* _Work instructions_: Find every line in the items below that contains the word "pixels", and copy each of those lines.

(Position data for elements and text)
★ ★ ★ ★

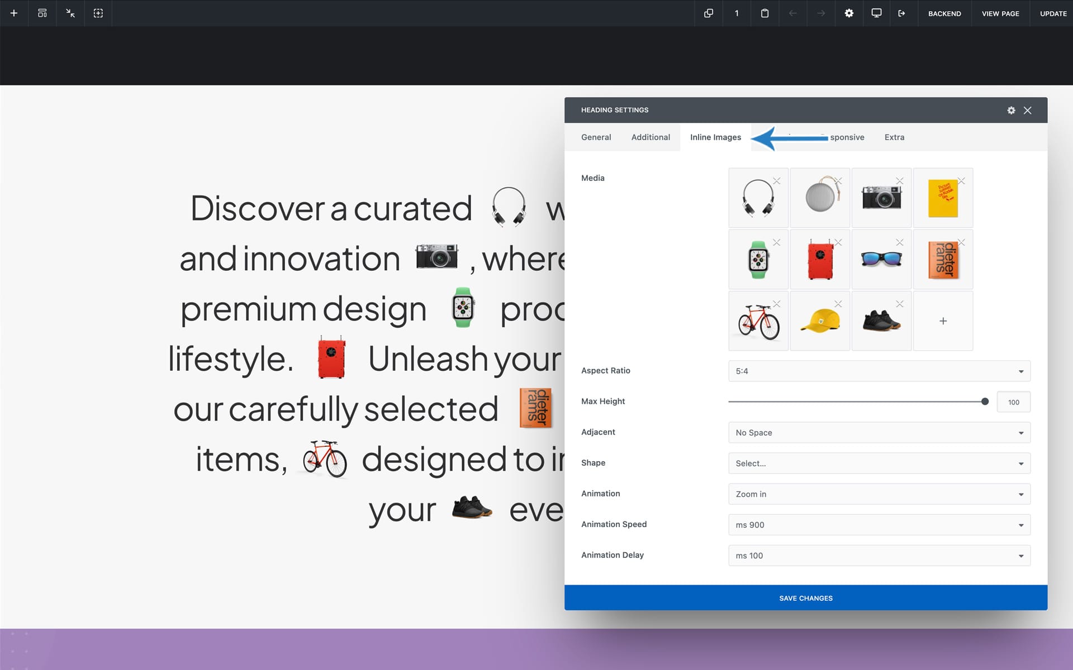Remove the headphones image from media
Image resolution: width=1073 pixels, height=670 pixels.
coord(777,181)
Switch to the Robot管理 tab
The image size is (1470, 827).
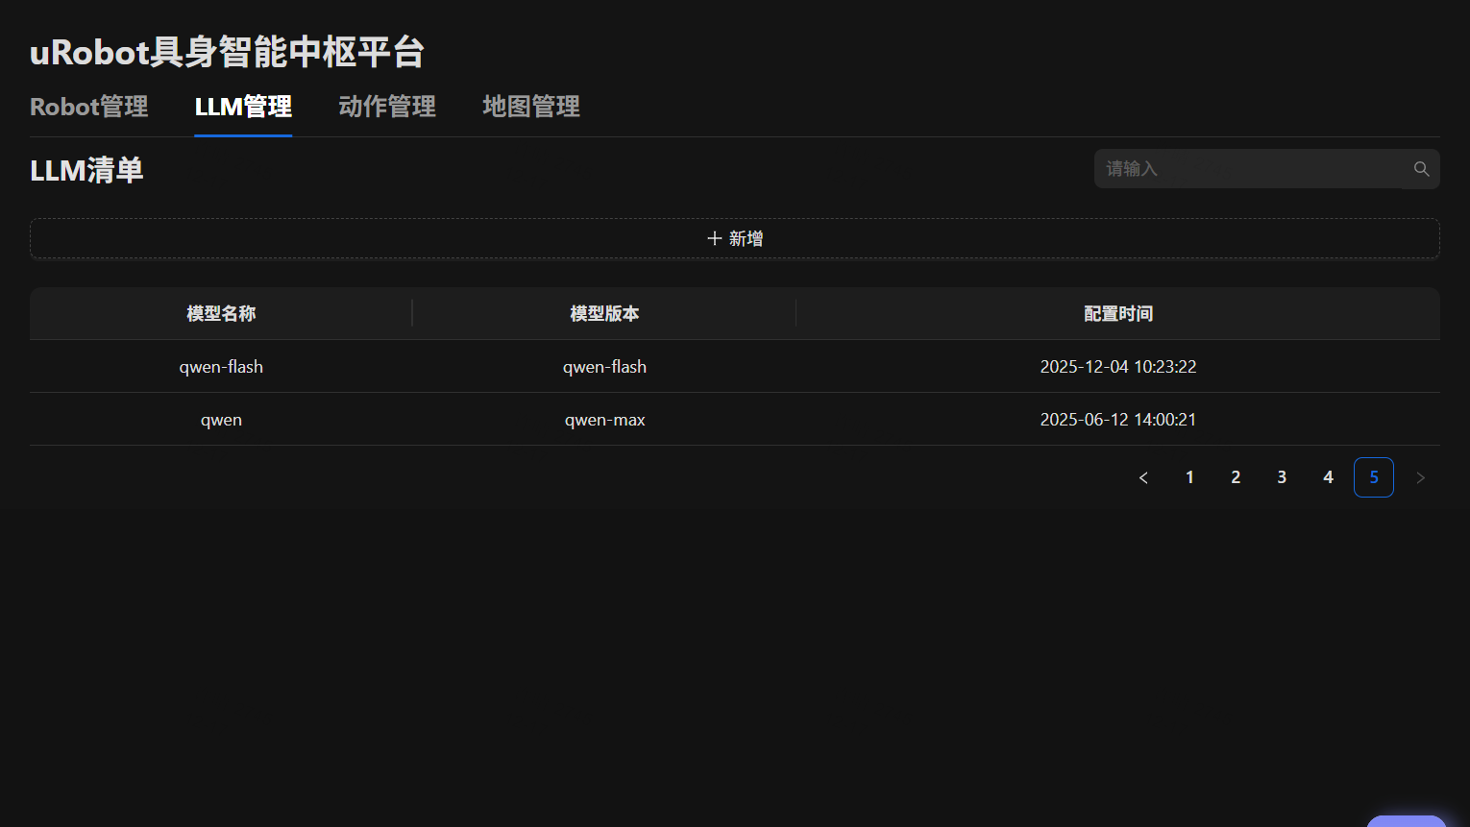(89, 107)
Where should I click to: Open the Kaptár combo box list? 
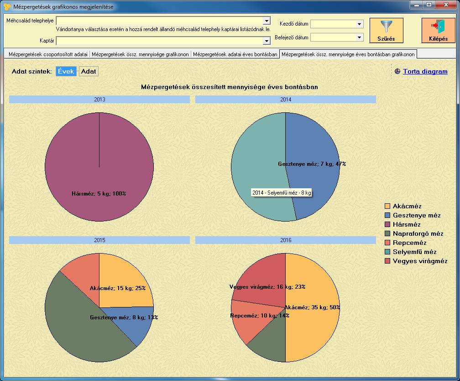point(267,41)
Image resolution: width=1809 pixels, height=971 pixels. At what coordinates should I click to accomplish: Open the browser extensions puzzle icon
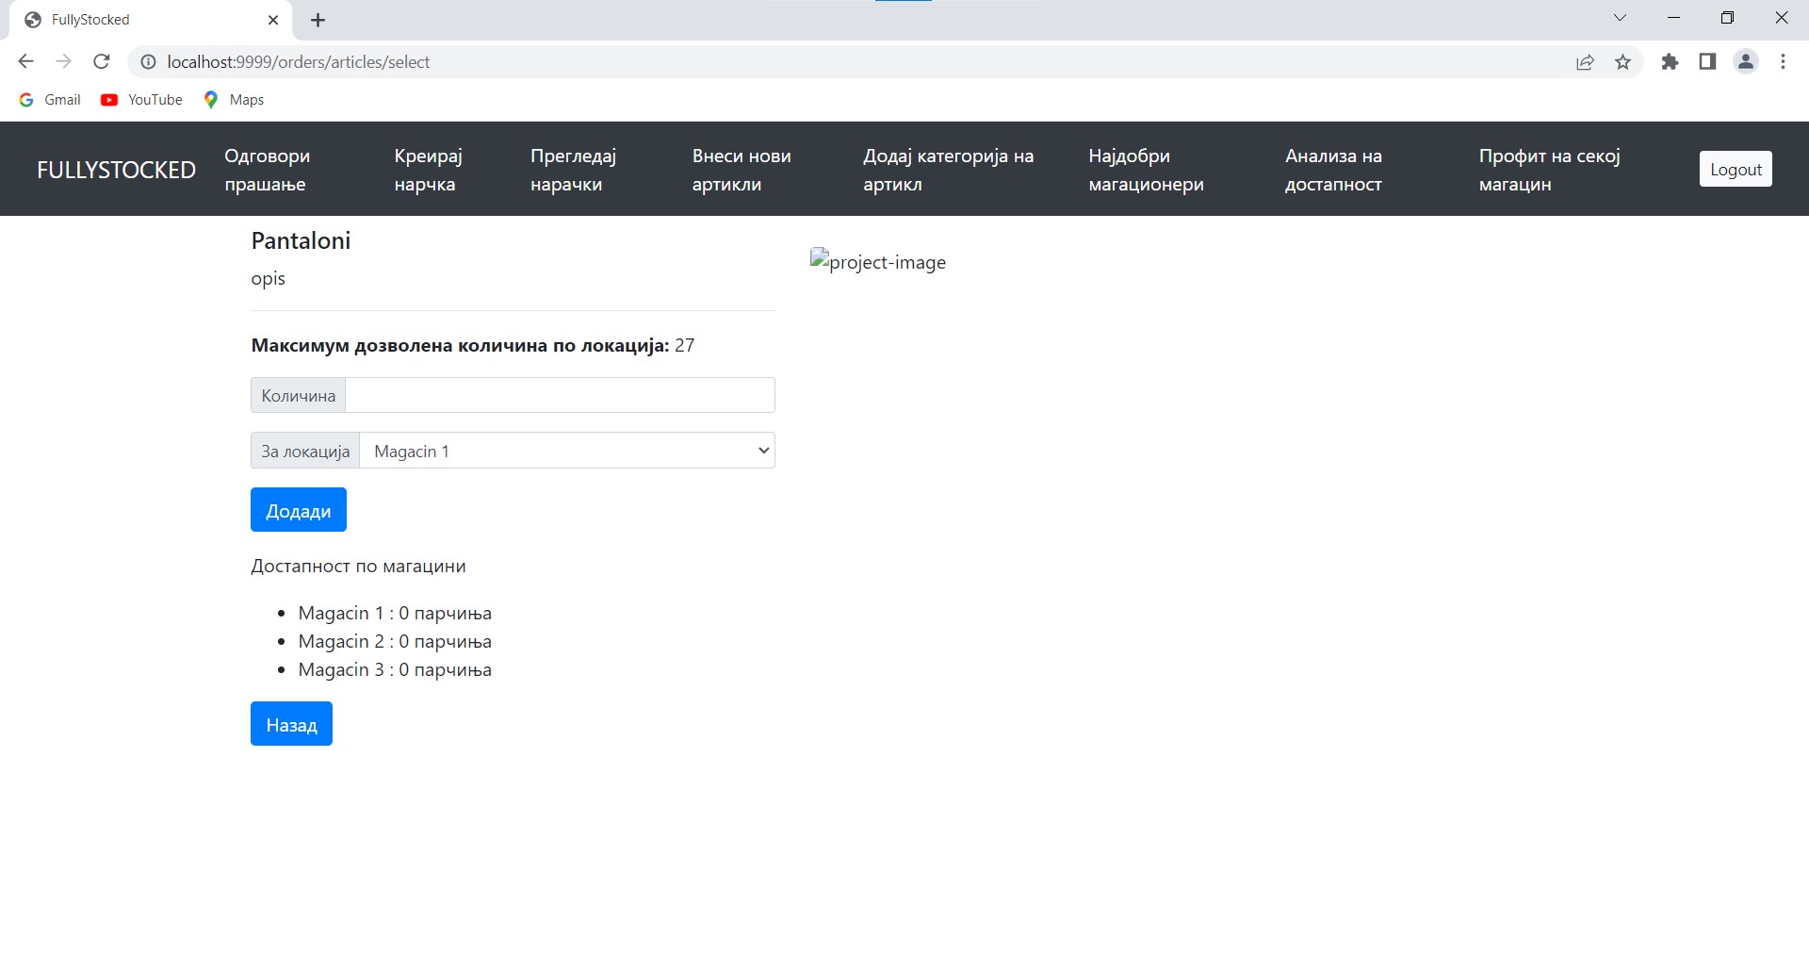click(x=1670, y=62)
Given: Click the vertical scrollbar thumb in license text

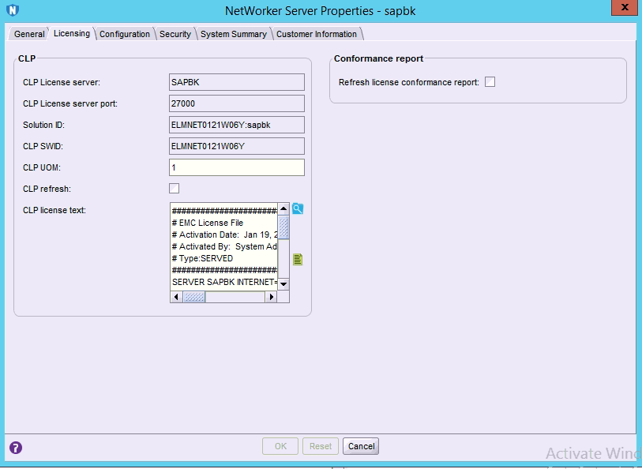Looking at the screenshot, I should [x=283, y=227].
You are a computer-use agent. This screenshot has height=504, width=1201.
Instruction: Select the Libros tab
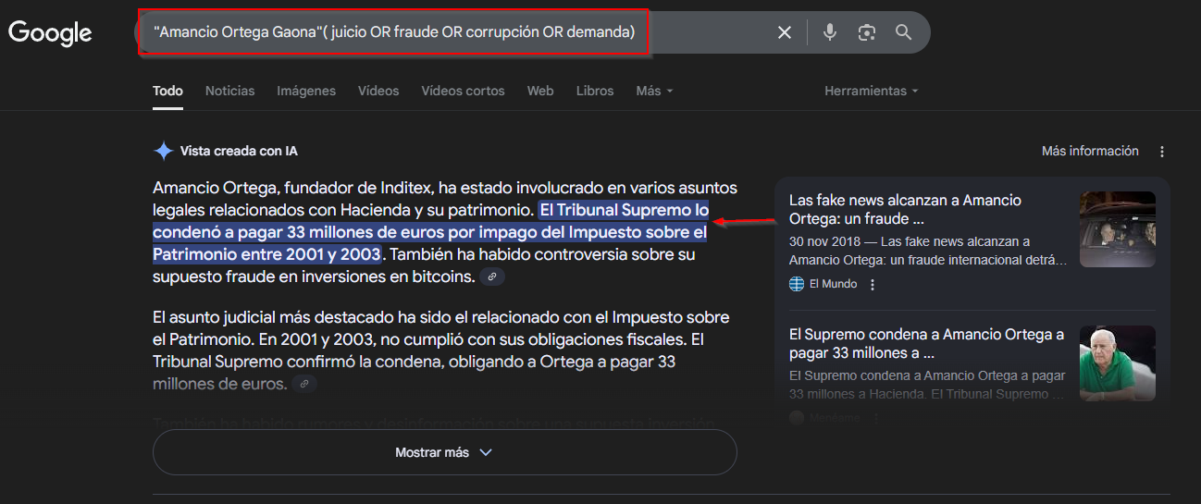[594, 91]
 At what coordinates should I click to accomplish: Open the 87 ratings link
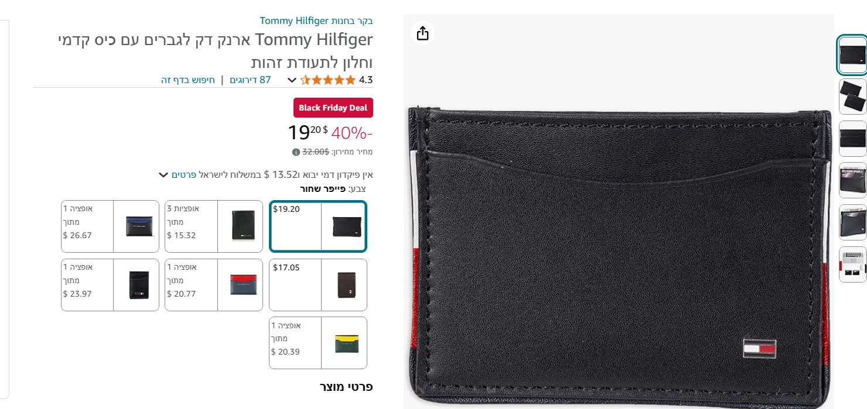(x=250, y=80)
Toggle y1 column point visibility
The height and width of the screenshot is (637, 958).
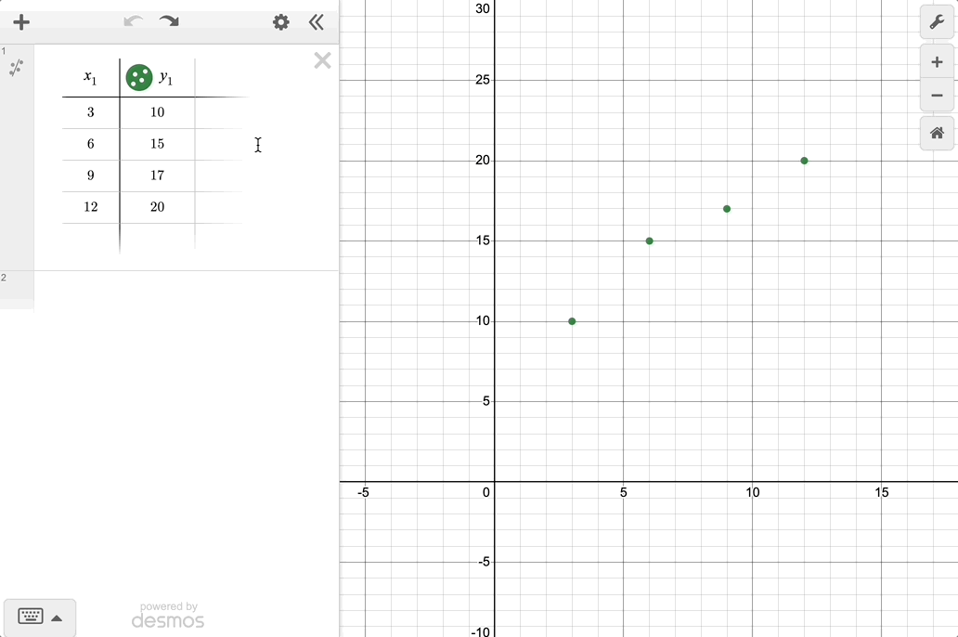(x=139, y=77)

★ ★ ★ ★

* _Task output_:
Image resolution: width=1073 pixels, height=670 pixels.
Image resolution: width=1809 pixels, height=971 pixels. At what coordinates should I click to accomplish: Open the browser extensions puzzle icon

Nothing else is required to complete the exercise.